A basic password manager uses Chrome and Firefox add-ons to automatically collect new passwords as they're entered, then syncs these across your devices, and can fill in login forms for you later. It can't match the functionality of market leaders like Dashlane, but that's no great surprise, and it works well enough for a bundled extra.
A few of the features turned out to be yet more examples of Avast upselling. A SecureLine VPN icon seemed promising, for instance, until we clicked it and realized it was a premium feature. There's a 60-day trial available, which is actually very good for a VPN, but after that it's an extra $1.94 a month.
There were also plenty of plus points, though, with the most recent addition being Avast's Do Not Disturb mode. Add any applications to the Do Not Disturb list, and when they're running full-screen, Avast will hide all notifications from itself, Windows and other apps. It's a major improvement on the Game Mode you'll sometimes get with other security apps, and a welcome addition to the package.
The other major Avast highlight is its extreme configurability. Just about every aspect of the program can be tweaked, customized and adjusted to suit your needs. Whether you're looking to troubleshoot problems, minimize conflicts or just improve operations, there's something for you here.
AV-Comparatives' Real-World Protection Test measures the performance of 18 top antivirus engines against the very latest malware. The August 2018 report found Avast delivered a reasonable sounding 99.5% protection rate, but many packages achieve 100%, and Avast was a disappointing 12th place overall.
To verify the results we also checked the February-June 2018 report, a summary of five separate tests. This time Avast made it into 9th place with a similar protection rate of 99.4%, close to several other big names (Symantec was 7th with 99.5%, McAfee 6th with 99.6%, Avira 5th with 99.7%).
AV-Test's July-August 2018 Windows Business test reported marginally better results, with a perfect 100% protection rate in August, and 99.55% in July. AV-Test says the industry average is 100%, but that's near enough that Avast still scored 6/6 for protection, and was one of those given the Top Product award for that test.
There's no way we can match the depth of the lab tests in a single review, but we also wanted to explore Avast Pro Antivirus a little further with a small test of our own.

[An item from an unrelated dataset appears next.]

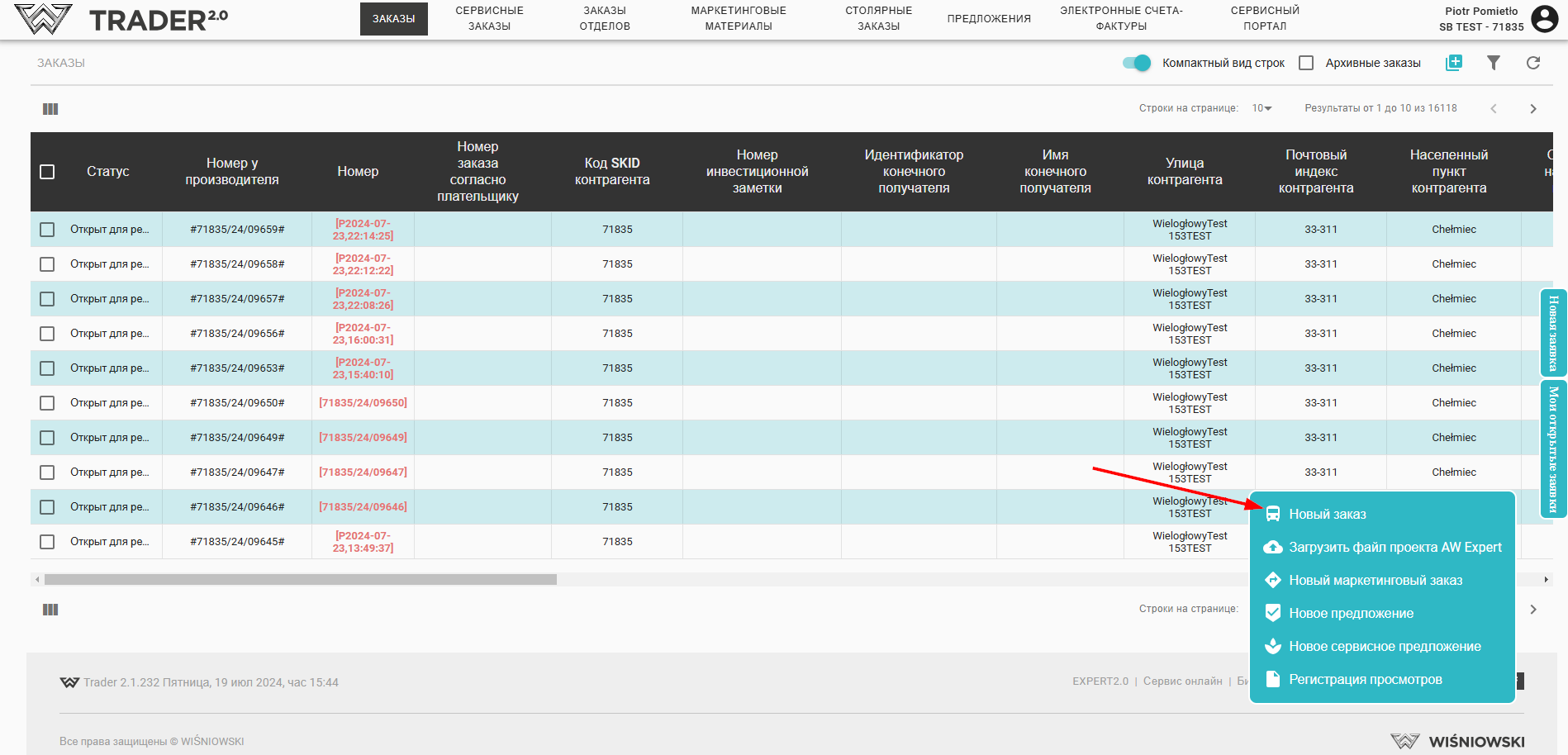Open order link [71835/24/09650]
Viewport: 1568px width, 755px height.
coord(363,403)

We've created a very basic ransomware simulator which spiders through a folder tree, searching for and encrypting many common file types. As this threat hasn't been publicly released, Avast won't have seen it before, and running it allows us to see whether Avast can recognize the danger by behavior alone, and how quickly any threat can be stopped (the slower the response, the more files may be lost).
We closed our internet connection to make sure we were testing the local package alone, launched the simulator, and hoped to see some kind of detection alert. Unfortunately, our hopes were in vain, and the app was allowed to encrypt thousands of files in its test folder tree.

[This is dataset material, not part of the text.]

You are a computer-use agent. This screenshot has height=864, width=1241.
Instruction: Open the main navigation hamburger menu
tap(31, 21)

Other vendors have done much, much better. Bitdefender and Kaspersky antivirus not only detected and killed our simulator process within seconds, but they also recovered the handful of files it had managed to encrypt, ensuring we didn't lose any data.
Still, these results should be treated with care. We think products which pass the test and detect our simulator deserve credit, but failing to raise an alert doesn't necessarily indicate a major problem. Our simulated threat wasn't real malware, after all, and we don't know for sure why it wasn't detected.
What we can see from the independent testing labs is that Avast detects and blocks most real-world threats, even undiscovered ones, from their behavior alone, and those are the results which matter most.
Avast Pro Antivirus is crammed with features and can be very accurate, but all of its best bits are already available in Avast Free. Unless you need the sandbox or secure DNS, we'd opt for the free edition instead.